Andy Roo wrote:I cannot excavate a pond for drainage (draining the wetland area would be impossible in this case)
That's unfortunate; note that while draining the wetland would be impossible, and quite possibly undesirable anyhow, even a smallish pond can have a localized impact on the water table. I certainly can't quantify this, though... A pond could also help with the irrigation issue as above... and provide soil to mound against the hugels...
I guess the bright side is that once you get through the first few years, however you do it, the hugels will have become defacto swales with excellent soil, and should be a great place for trees!
In my recent smaller scale hugel I broadcast red clover only (for nitrogen fixation) and it sprouted within a week. A greater variety of cover crops is a plus I'm sure. For immediate cover you can use some kind of seed-free mulching material.

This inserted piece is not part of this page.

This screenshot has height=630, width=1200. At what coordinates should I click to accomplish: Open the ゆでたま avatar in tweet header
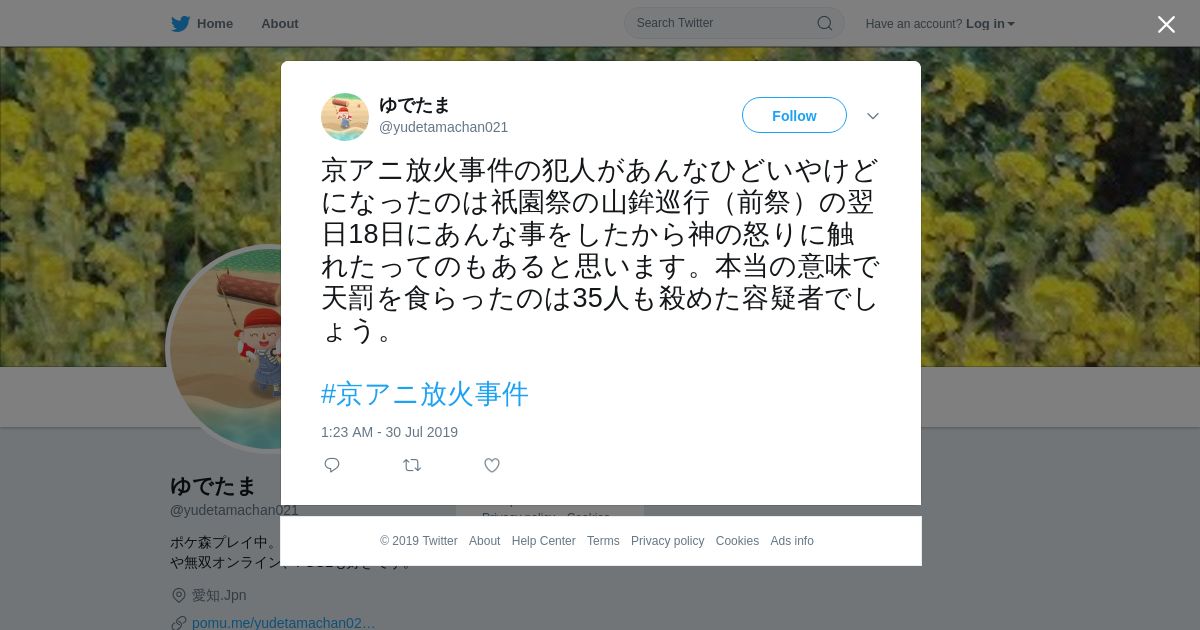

As for getting above the Water Table, Ben Falks describes having this problem in his book A Resilient Farm and Homestead [in Vermont where they have summer rains as well as winter ones] and the swale berms work wonderful for him. I'd guess your trees should do pretty well in the soil-dominant sections of your hugel beds, between the wood cores.
While I'm here, would you mind divulging which cultivars of Pawpaw, Persimmon and Jujube you chose? [I'm trying to figure out cultivars which will ripen well in our part of the world.)
Paw paw species that I found in my research were earliest for my area (time we be the test): Pennsylvania Golden; NC-1; Campbells No. 1.
If I were to plant a fourth it probably would have been the variety 'Prolific'.
I was just reading Ben Falk's book myself. Really impressive.